## Task
Every line from the one holding "1970s Videos (903, 279)" through the final line of the entries is to be reproduced exactly, and no other line.
------ Data extracts ------
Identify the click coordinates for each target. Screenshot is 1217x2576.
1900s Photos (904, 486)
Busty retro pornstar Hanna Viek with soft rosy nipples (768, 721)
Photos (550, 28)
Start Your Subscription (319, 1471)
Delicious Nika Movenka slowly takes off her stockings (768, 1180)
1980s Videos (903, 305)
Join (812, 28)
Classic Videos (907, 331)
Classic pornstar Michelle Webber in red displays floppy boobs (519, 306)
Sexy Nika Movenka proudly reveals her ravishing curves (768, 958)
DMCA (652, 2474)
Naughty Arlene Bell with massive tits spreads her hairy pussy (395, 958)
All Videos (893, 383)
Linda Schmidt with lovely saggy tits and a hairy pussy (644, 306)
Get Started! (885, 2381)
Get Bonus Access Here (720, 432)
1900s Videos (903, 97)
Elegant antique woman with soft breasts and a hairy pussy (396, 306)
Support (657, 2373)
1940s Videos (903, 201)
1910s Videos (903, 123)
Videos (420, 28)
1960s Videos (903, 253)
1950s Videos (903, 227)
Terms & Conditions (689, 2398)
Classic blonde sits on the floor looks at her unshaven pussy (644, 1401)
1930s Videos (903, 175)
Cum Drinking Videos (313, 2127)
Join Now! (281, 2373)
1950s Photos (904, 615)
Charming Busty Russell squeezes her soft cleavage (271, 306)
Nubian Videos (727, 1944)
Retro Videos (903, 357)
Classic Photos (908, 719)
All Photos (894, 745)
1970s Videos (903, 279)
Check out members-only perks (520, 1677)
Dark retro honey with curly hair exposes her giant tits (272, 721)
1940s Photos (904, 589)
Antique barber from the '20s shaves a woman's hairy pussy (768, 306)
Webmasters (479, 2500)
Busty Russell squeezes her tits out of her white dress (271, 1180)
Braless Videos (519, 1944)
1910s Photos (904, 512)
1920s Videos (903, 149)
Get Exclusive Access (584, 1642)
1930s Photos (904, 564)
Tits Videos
------
## Solution to this task
1970s Videos (903, 279)
Check out members-only perks (520, 1677)
Dark retro honey with curly hair exposes her giant tits (272, 721)
1940s Photos (904, 589)
Antique barber from the '20s shaves a woman's hairy pussy (768, 306)
Webmasters (479, 2500)
Busty Russell squeezes her tits out of her white dress (271, 1180)
Braless Videos (519, 1944)
1910s Photos (904, 512)
1920s Videos (903, 149)
Get Exclusive Access (584, 1642)
1930s Photos (904, 564)
Tits Videos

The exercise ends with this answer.